Four years ago Susan Jordan was dutifully making the three-mile drive from her suburban Nashville home to her elderly mom’s house. It was a daily routine she cherished. “I’d check on her and help with her meals and her medication,” Susan says. The two would chat, share a laugh, make plans.
Then one day, a desperate call: “My mom had lost her car,” Susan, 55, recalls. “She just couldn’t remember where it was; then she got lost trying to go home. A friend found her.” Susan instinctively knew this was “more than just a memory problem,” but before she could even make the doctor rounds, her mother, Virginia Vanleer, then 88, fell and broke her hip.
Fiercely independent and determined to take care of the woman who’d given her the “perfect” childhood, Susan sprang into action. With the blessings of her husband, Ross, she brought her mom to the family house to live. “I was so happy, I cried,” she says. But in short order, reality hit: her mom began wandering, moving furniture—and each time Susan left the house, her mom would let out a disturbing wail. Meantime, Ross, a cancer patient, was dealing with his own recovery from chemotherapy. And Susan herself was juggling a full-time career evaluating child-care agencies.
“The entire family was in shock,” she says. “I felt trapped, depressed. I found myself thinking, ‘What have Idone?’ ”
Caregivers stand at particular risk for a host of mental and physical illnesses, many of which have roots in stress, exhaustion, and self-neglect.
Not one to sit on her hands, Susan set about finding help—all the while trying by herself to manage the bulk of her mother’s care. But things went from bad to worse: Susan severely injured her knee after regularly trying to lift her mom, who had taken another fall. “I was so tired,” she said.

### Requirement 1
Repeat the passage on Susan Jordan's care for her mother word for word, from "Then one day, a" up to and including "broke her hip.".
### Requirement 2
Carry on the account of Susan Jordan caring for her mother, beginning right after its final sentence.
The records have no connection to the account of Susan Jordan caring for her mother.

Stored records

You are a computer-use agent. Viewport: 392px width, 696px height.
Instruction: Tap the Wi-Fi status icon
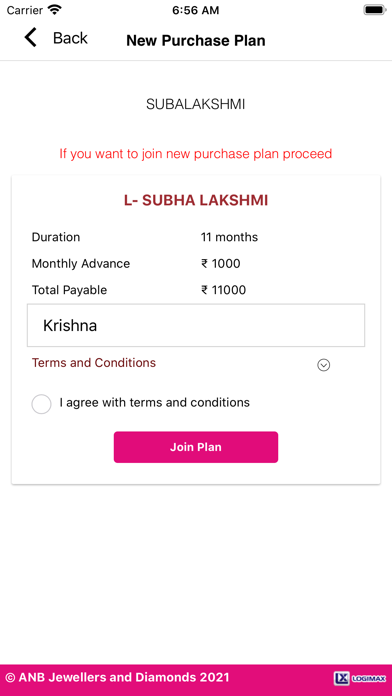click(55, 10)
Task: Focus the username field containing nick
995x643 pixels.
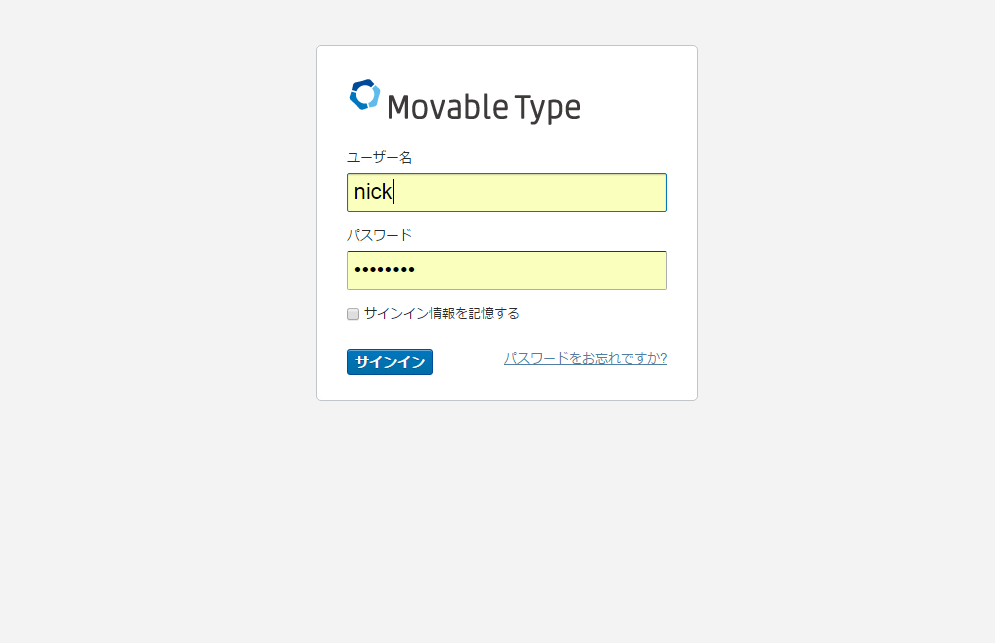Action: [x=507, y=192]
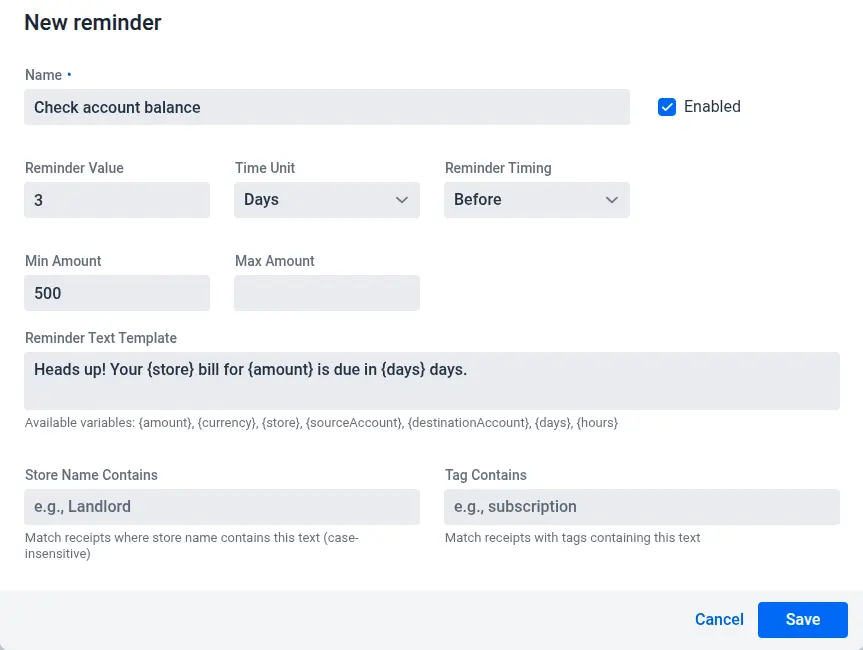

### Output 1
Then one day, a desperate call: “My mom had lost her car,” Susan, 55, recalls. “She just couldn’t remember where it was; then she got lost trying to go home. A friend found her.” Susan instinctively knew this was “more than just a memory problem,” but before she could even make the doctor rounds, her mother, Virginia Vanleer, then 88, fell and broke her hip.

### Output 2
Finally, after nearly a year of searching, Susan discovered a support group organized by the local Alzheimer’s Association, and for the first time, she says, “I knew I wasn’t so alone.”
The leader of the group gave her a book on caregiving “that became my bible,” she says, and members guided her to resources that led to the in-home care her mother needed.
It was, Susan says, the gift that saved her life. Not only did her new friends help stave off depression and a host of stress-related health problems; they showed her how to put some breathing room in her life and live again.
Among the 45 million caregivers of family and friends in this country, most don’t get thrown that kind of life raft—and the toll, experts say, is enormous. A cascade of studies in recent years has shown that caregivers stand at particular risk for a host of mental and physical illnesses, many of which have roots in stress, exhaustion, and self-neglect—symptoms some medical professionals have begun calling caregiver syndrome. Caregivers appear more likely than noncaregivers to get infectious diseases, plus they are slower to heal from wounds, says Janice Kiecolt-Glaser, Ph.D., director of the Division of Health Psychology at Ohio State University in Columbus. Kiecolt-Glaser has conducted several caregiver research studies with her husband, immunologist Ronald Glaser, Ph.D.
Caregivers also have greatly elevated blood levels of a chemical that is linked to chronic inflammation. And that puts them at increased risk for heart disease, arthritis, diabetes, cancer, and other diseases. Notably, says Kiecolt-Glaser, those levels are still high three years after caregiving duties end, especially among caregivers over 65. What’s more, the studies found a greatly increased risk for anxiety and depression.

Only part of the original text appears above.